What the task requires:
Every line of the records below that has the word "agent" should be copied.
★ ★ ★ ★ ★ ★ ★
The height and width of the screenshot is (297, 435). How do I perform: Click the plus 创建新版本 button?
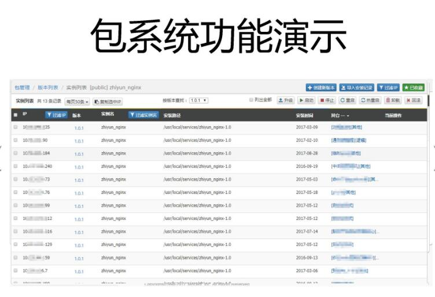321,88
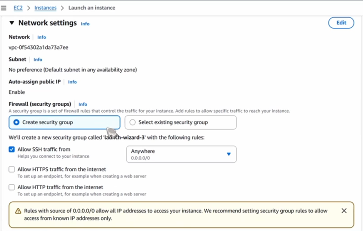Open Info for Auto-assign public IP
The image size is (363, 231).
coord(72,82)
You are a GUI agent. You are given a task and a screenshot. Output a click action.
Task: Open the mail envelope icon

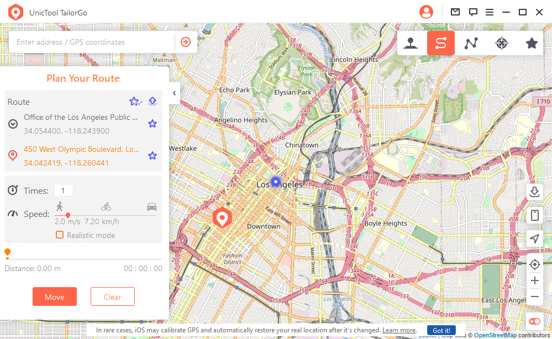click(x=455, y=12)
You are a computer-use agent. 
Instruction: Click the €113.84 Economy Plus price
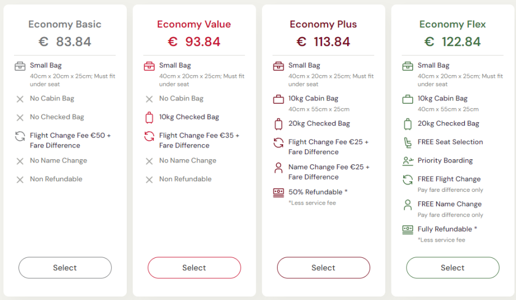click(323, 41)
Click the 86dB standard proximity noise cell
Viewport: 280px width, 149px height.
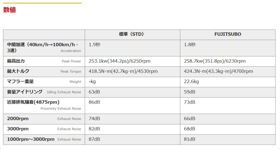coord(94,102)
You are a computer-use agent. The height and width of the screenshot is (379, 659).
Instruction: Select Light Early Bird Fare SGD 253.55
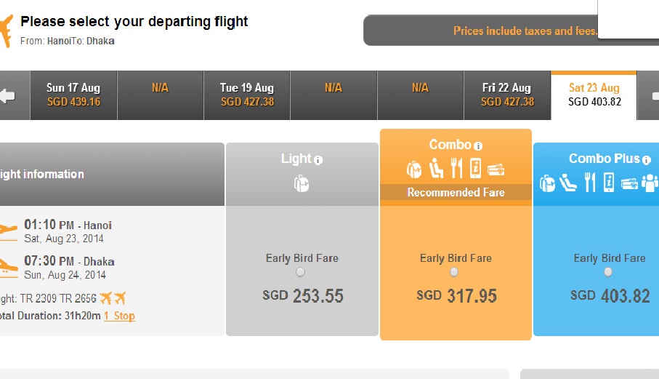click(x=300, y=272)
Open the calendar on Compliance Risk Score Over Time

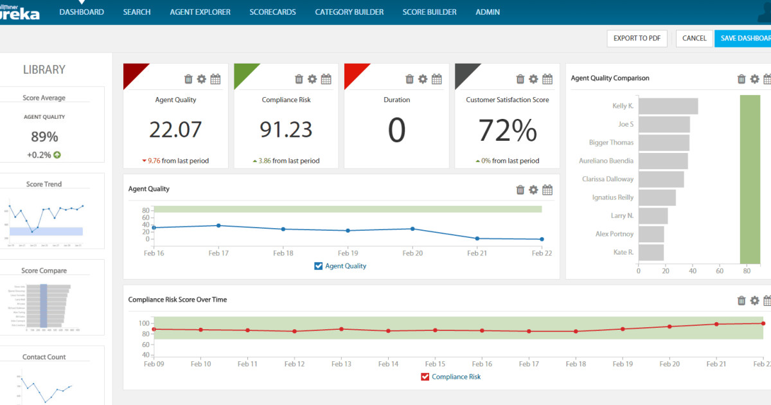coord(768,300)
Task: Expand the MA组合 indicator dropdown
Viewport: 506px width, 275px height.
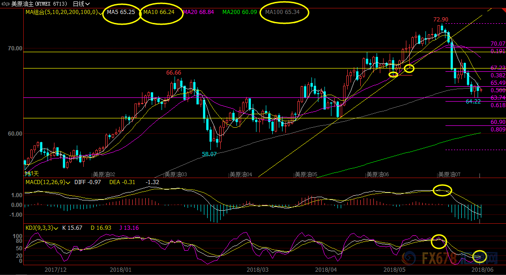Action: click(x=101, y=13)
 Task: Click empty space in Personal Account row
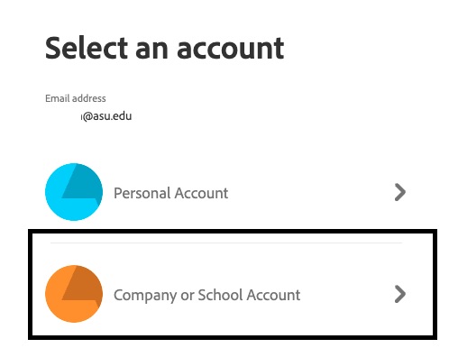click(309, 192)
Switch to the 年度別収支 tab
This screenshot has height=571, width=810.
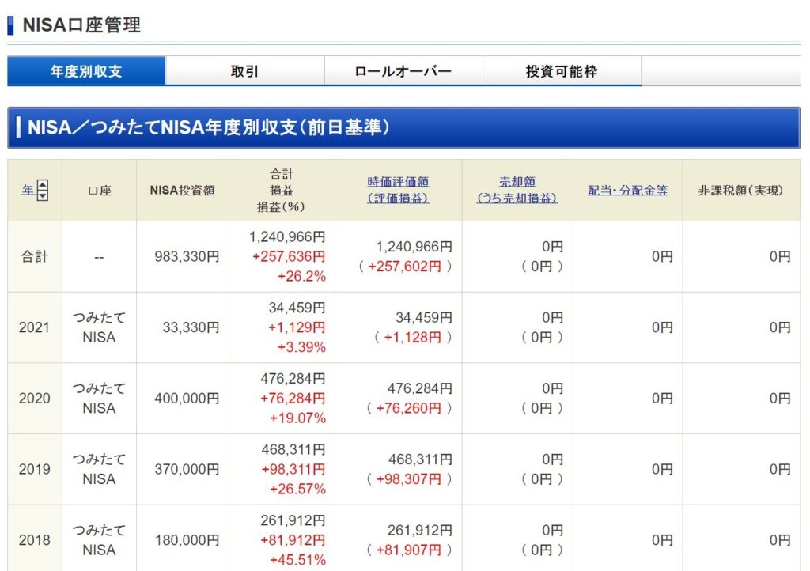pyautogui.click(x=86, y=71)
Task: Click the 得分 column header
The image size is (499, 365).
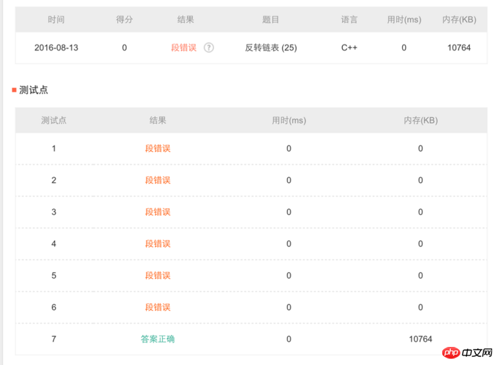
★ ★ ★ ★ ★ ★ ★
Answer space:
You are a GUI agent. You are given a task and a screenshot. Output a click action.
You are a computer-use agent. 
You are a computer-use agent. The height and width of the screenshot is (379, 659).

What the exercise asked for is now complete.